** REQUIREMENTS **
1. In the forum post about the Shooting Star Award, why did the writer put the thread in Cafe Society and tag it "movies"? Answer in one to three sentences.
2. Carry on the forum thread about the Shooting Star Award, starting after its final reply.

** PAGE EXCERPT **
<<<<

Is a shooting star a symbol for something ephemeral in the English language?

For the first time in ages I am about to work for Berlin’s Film Festival, the Berlinale, again. That is the reason I have put this thread in Cafe Society and tagged it “movies”, but if the mods want to move it to Factual Questions or whatever I am fine with that: I guess my question does have a clear answer.

The Berlinale grants several awards, as festivals do, and one happens to be called the Shooting Star Award. The Festival has granted that award for a very long time by now. It is a small peeve of mine, as shooting stars, aka estrellas fugaces in Spanish, are the epitome for something that does not last. The very word fugaz expresses that thought in Spanish: it means ephemeral, short-lived or fleeting. The Germans, though, seem to think that shooting stars shoot up, they see it as a symbol for a meteoric rise, because of the word shooting, I suppose. Most do not know that the right translation into German is Sternschnuppe (I have asked many). So the Berlinale grants this award to a young new actor and actress that appears in a movie shown at the festival. They do not mean to say that their career is going to come crashing down burning. But that is what I hear because of the Spanish in my head.
Now I wonder: Would that be the normal association in English too? Or would you be happy to receive the Shooting Star Award?

Yes, I’d agree that, in (at least American) English, “shooting star” would generally be used to refer to something ephemeral, that shines brightly for a brief time, before fading away to nothing.

>>>>

[Items listed in a dataset]
<<<<

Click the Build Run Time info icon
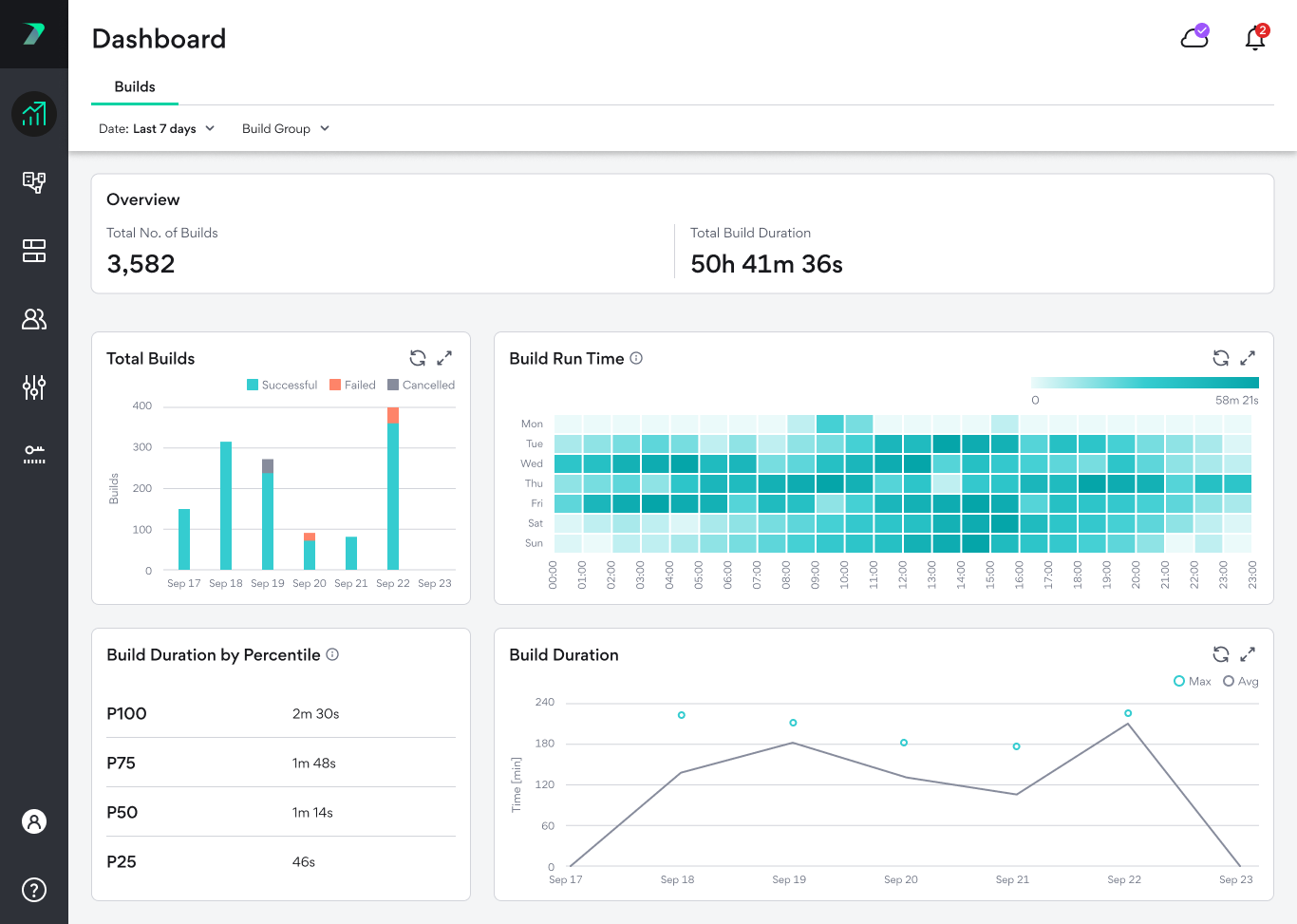Image resolution: width=1297 pixels, height=924 pixels. pyautogui.click(x=636, y=358)
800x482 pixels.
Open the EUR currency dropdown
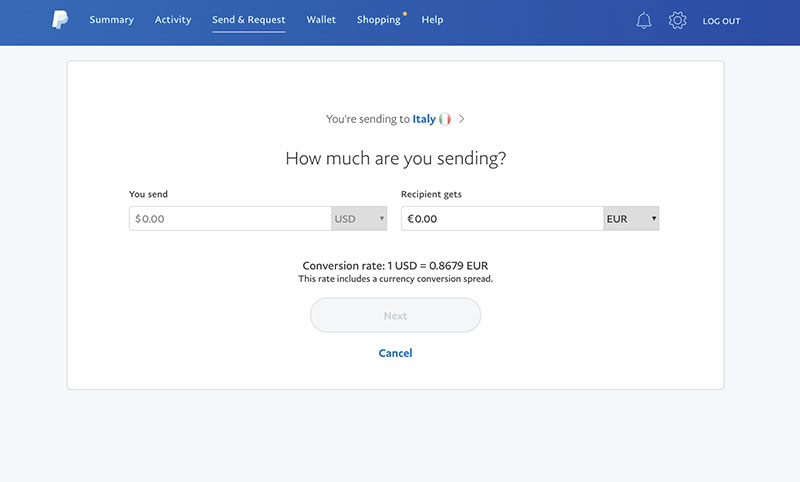coord(631,218)
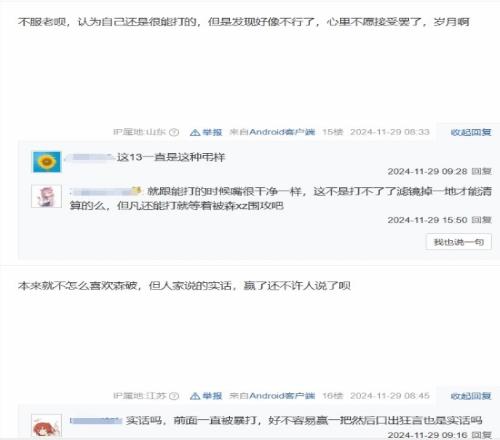The height and width of the screenshot is (440, 500).
Task: Open blurred username beside sunflower avatar
Action: pos(90,157)
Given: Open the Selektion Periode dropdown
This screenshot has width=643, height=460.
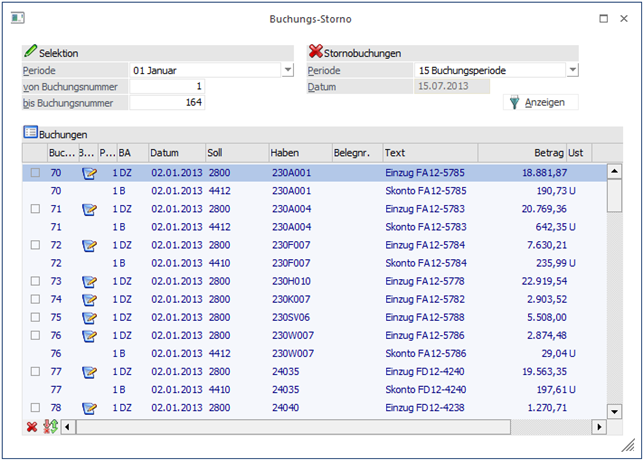Looking at the screenshot, I should click(287, 70).
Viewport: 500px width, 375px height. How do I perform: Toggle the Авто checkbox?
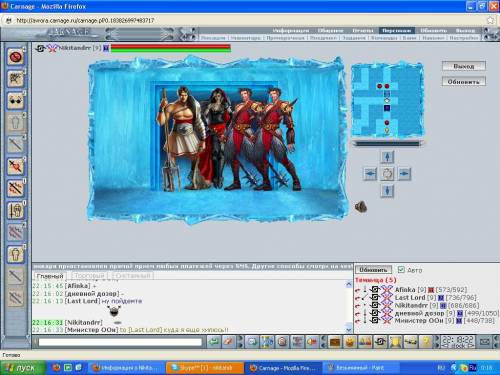401,269
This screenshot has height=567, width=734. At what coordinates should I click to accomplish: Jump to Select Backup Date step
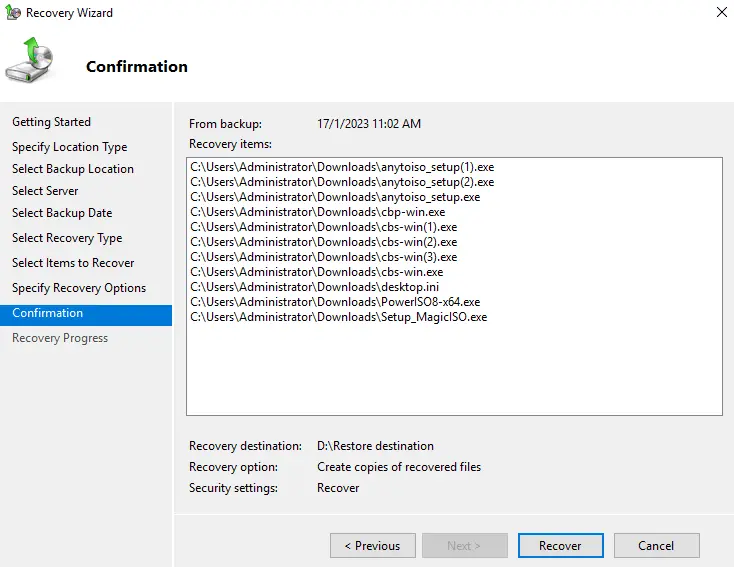pyautogui.click(x=62, y=213)
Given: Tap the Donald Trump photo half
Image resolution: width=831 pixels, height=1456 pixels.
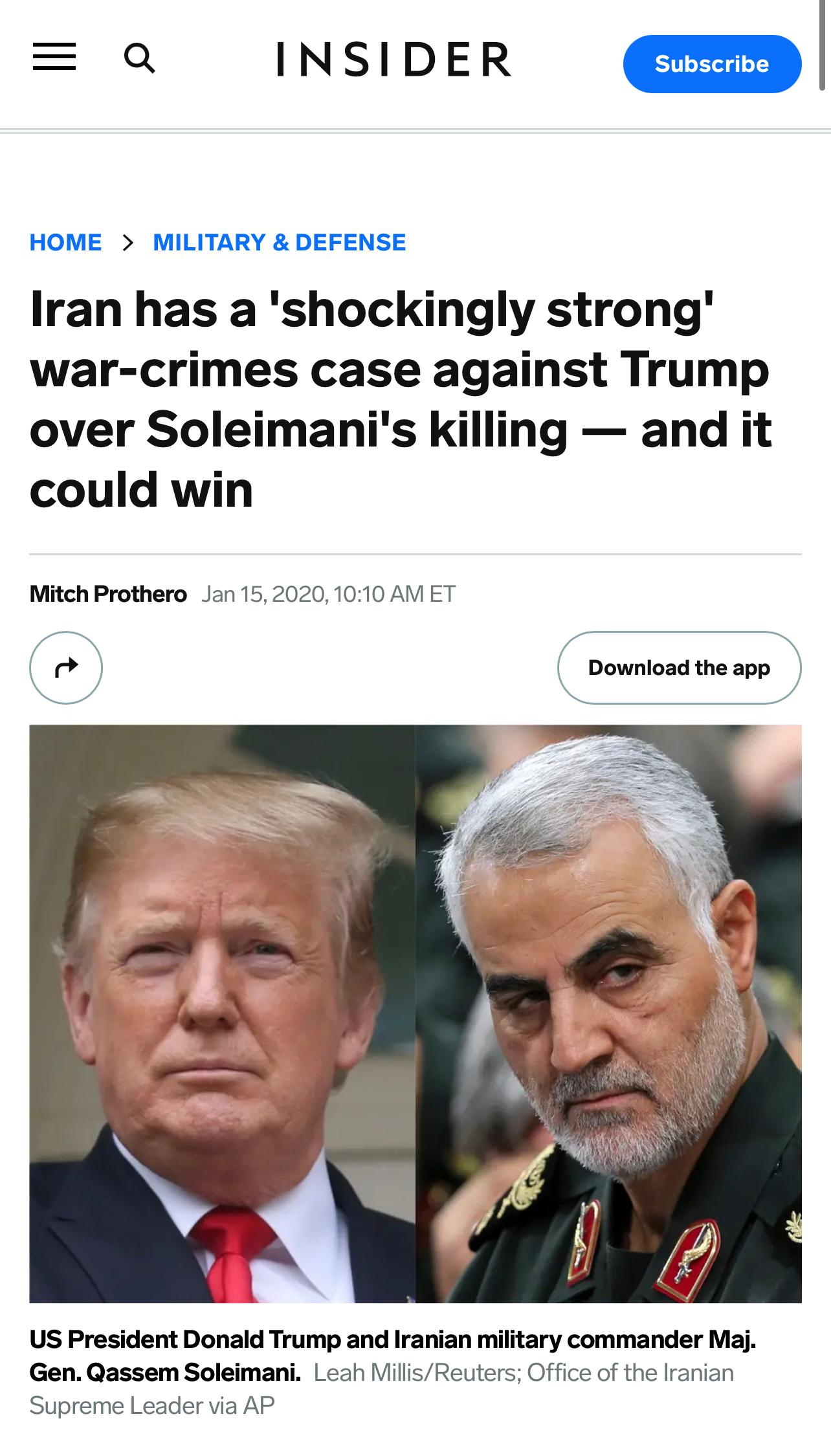Looking at the screenshot, I should [222, 1013].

>>>>

** EXERCISE RESPONSES **
1. The writer is about to work for Berlin's film festival, the Berlinale, again for the first time in ages. The festival grants the Shooting Star Award that the question is about.

2.
The term is directly used as a colloquialism for spotting a meteor as it’s briefly visible in the night sky, and is more broadly used for, as you suspect, to refer to someone or something which is famous/prominent for only a short time, such as an actor who briefly showed promise, and starred in a role or two, before falling into obscurity, and/or meeting a tragic end. An actor like James Dean would be an example.

Based on this context:

…I think that, in English, “Rising Star” would be a far better appellation.

Thanks, kenobi_65, that is reassuring! As an aside: I will have to get used to your new avatar, but it looks cool!

There’s a song by the English rock group Bad Company, “Shooting Star,” which captures this exact idea. In the song, the character “Johnny” becomes a big rock star, but dies suddenly due to a drug-and-alcohol overdose.

Harry Chapin, “Shooting Star”

Pat Benatar’s cover

If a meteor is a shooting star, and shooting stars fall, how can a rise be meteoric? :face_with_raised_eyebrow:

I was going to say the Indigo Girls should be added to the list, but the song actually never uses the phrase, just the idea of it —

That is my peeve in a nutshell.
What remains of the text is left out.